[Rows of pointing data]
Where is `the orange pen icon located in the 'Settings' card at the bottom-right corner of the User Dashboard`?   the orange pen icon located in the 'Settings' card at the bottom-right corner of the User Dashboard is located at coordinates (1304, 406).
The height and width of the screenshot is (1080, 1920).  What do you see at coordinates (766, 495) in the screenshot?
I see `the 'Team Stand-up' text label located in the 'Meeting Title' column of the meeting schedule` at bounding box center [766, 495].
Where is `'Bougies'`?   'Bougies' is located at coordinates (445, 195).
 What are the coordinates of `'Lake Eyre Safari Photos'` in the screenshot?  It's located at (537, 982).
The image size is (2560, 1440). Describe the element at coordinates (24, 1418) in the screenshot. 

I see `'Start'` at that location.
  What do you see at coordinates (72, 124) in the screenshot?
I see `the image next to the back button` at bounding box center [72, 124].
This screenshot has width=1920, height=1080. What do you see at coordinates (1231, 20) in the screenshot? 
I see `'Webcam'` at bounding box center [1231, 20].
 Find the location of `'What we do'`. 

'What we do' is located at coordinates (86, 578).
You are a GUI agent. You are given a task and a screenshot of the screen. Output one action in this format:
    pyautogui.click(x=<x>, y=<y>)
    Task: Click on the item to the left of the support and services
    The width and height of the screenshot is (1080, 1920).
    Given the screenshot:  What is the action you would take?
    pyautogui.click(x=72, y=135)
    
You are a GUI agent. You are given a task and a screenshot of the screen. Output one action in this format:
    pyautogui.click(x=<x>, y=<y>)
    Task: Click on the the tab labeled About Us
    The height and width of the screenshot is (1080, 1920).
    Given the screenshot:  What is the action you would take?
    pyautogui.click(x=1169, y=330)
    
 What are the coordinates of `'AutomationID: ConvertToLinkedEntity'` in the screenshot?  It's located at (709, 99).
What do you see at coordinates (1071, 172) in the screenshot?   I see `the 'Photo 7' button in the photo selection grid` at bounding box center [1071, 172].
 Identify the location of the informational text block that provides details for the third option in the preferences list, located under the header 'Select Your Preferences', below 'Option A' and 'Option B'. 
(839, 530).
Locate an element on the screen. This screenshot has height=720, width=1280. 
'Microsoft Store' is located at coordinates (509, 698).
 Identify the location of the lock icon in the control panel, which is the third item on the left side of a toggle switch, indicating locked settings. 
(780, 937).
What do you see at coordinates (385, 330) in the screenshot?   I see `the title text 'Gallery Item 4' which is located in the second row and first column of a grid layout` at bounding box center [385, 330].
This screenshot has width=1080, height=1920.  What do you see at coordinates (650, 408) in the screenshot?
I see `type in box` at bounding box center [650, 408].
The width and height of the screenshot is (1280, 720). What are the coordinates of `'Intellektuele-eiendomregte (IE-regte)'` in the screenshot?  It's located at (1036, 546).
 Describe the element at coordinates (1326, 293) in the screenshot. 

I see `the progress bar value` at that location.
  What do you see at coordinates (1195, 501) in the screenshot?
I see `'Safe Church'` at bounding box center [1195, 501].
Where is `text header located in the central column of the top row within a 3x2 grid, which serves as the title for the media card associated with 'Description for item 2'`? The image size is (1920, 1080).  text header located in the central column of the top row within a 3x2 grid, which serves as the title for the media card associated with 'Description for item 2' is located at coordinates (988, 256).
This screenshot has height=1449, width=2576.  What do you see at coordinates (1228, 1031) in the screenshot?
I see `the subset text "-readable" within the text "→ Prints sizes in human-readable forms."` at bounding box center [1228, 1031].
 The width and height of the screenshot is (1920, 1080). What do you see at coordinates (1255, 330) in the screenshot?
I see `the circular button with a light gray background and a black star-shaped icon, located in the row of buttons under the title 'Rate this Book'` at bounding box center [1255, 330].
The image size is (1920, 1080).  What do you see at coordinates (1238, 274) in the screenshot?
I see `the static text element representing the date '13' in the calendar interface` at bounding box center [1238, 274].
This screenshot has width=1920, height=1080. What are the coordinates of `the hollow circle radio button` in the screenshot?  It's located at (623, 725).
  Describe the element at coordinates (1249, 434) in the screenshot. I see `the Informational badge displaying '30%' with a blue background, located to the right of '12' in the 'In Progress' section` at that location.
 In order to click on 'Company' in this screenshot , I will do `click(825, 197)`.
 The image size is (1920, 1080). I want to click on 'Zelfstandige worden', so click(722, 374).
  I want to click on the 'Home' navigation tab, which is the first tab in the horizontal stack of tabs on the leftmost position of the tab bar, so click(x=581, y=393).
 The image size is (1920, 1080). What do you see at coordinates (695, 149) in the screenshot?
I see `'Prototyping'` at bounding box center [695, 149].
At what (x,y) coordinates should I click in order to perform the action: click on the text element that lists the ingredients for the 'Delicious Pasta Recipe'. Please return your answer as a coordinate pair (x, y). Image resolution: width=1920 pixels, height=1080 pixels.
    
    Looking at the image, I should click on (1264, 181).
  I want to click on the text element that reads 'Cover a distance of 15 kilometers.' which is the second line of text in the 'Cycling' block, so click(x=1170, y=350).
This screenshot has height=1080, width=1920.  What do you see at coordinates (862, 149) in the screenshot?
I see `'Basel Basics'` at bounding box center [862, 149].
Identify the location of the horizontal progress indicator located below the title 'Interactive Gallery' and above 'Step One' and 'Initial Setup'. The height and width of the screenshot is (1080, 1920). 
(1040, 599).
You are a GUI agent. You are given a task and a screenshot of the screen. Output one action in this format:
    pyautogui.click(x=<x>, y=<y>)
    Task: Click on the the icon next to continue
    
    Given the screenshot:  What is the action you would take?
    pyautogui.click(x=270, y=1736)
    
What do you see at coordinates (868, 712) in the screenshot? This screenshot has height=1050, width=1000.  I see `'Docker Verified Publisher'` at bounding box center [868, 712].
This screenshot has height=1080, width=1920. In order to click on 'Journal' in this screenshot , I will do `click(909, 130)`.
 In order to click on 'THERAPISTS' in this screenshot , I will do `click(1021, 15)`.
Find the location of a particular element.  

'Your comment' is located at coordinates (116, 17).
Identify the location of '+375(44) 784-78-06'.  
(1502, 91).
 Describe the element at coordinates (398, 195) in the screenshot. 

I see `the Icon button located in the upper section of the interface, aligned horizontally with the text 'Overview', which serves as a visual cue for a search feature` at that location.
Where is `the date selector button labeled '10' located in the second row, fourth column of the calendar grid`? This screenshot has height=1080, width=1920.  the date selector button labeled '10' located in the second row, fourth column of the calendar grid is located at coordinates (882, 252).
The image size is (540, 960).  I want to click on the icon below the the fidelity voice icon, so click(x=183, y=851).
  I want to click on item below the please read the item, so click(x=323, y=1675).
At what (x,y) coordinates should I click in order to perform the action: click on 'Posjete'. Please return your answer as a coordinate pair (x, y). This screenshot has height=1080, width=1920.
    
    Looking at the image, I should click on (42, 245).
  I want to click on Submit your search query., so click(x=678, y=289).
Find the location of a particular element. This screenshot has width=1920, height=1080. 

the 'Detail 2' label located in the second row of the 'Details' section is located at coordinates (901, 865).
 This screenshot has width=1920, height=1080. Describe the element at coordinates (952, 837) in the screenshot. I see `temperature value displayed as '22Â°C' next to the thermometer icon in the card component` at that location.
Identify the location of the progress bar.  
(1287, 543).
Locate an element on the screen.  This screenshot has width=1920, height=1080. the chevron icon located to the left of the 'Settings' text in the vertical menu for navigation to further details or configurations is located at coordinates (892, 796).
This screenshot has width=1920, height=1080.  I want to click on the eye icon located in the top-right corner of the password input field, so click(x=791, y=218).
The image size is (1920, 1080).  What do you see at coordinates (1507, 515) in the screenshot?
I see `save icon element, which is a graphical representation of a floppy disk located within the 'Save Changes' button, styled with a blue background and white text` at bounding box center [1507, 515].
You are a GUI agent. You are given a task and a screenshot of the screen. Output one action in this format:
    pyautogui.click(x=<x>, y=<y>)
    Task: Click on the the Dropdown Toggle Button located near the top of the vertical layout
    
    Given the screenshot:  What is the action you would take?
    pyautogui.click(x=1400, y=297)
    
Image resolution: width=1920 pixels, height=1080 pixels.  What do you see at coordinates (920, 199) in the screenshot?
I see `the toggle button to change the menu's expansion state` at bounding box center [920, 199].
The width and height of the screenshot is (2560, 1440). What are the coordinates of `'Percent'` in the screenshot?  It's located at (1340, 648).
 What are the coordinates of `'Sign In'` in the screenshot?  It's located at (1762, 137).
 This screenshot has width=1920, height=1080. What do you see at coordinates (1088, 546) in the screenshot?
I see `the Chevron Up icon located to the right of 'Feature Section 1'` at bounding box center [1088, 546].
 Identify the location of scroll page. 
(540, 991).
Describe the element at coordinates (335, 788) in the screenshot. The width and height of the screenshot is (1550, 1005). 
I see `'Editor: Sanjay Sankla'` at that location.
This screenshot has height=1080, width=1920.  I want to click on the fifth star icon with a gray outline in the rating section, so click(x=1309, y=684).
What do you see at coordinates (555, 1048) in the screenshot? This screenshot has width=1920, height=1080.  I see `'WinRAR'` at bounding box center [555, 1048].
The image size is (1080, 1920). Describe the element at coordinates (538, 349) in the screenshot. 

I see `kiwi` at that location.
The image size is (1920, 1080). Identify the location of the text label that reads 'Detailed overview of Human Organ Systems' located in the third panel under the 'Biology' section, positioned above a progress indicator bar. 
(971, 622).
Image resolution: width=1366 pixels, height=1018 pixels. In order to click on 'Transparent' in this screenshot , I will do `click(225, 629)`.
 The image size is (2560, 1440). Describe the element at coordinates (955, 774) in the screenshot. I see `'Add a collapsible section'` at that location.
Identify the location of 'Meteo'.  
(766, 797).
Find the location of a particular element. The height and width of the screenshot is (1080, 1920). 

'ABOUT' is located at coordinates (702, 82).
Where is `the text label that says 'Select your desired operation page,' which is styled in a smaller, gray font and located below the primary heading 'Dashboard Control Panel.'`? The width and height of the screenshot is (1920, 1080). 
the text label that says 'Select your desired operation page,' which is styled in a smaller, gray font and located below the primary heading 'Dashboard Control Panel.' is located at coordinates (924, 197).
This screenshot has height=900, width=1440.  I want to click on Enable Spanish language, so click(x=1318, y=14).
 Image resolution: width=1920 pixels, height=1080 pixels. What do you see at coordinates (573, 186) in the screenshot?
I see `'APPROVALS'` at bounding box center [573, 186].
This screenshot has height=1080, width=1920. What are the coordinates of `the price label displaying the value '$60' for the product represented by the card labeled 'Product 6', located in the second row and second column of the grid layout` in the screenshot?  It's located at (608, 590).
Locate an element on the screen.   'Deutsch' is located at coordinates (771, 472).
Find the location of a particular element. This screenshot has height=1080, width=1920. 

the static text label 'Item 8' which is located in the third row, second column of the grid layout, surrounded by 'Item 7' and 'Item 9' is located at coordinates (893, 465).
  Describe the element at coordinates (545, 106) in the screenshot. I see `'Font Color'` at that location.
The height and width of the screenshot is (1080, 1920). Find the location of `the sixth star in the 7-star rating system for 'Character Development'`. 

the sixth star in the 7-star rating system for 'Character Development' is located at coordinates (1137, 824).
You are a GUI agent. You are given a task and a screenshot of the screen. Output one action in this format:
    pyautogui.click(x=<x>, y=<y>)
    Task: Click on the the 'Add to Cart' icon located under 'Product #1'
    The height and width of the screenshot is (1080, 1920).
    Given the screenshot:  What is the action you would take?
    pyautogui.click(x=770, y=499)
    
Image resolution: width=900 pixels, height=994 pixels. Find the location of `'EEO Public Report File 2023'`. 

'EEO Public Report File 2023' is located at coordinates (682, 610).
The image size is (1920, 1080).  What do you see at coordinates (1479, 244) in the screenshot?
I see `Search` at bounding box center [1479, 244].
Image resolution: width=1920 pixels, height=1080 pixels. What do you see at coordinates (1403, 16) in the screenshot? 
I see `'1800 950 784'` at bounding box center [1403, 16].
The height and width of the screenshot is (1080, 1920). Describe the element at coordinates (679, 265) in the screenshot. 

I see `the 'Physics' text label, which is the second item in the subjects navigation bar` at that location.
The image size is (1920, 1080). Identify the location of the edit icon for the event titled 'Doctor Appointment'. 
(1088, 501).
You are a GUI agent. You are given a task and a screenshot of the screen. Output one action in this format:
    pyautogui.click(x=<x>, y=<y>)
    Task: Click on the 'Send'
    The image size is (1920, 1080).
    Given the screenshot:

## GIVEN INSTRUCTION
Copy the lines in the records from the one containing "coordinates (882, 252)." to the one containing "I want to click on item", both included.

## RESULT
Where is `the date selector button labeled '10' located in the second row, fourth column of the calendar grid`? This screenshot has height=1080, width=1920.  the date selector button labeled '10' located in the second row, fourth column of the calendar grid is located at coordinates (882, 252).
The image size is (540, 960).  I want to click on the icon below the the fidelity voice icon, so click(x=183, y=851).
  I want to click on item below the please read the item, so click(x=323, y=1675).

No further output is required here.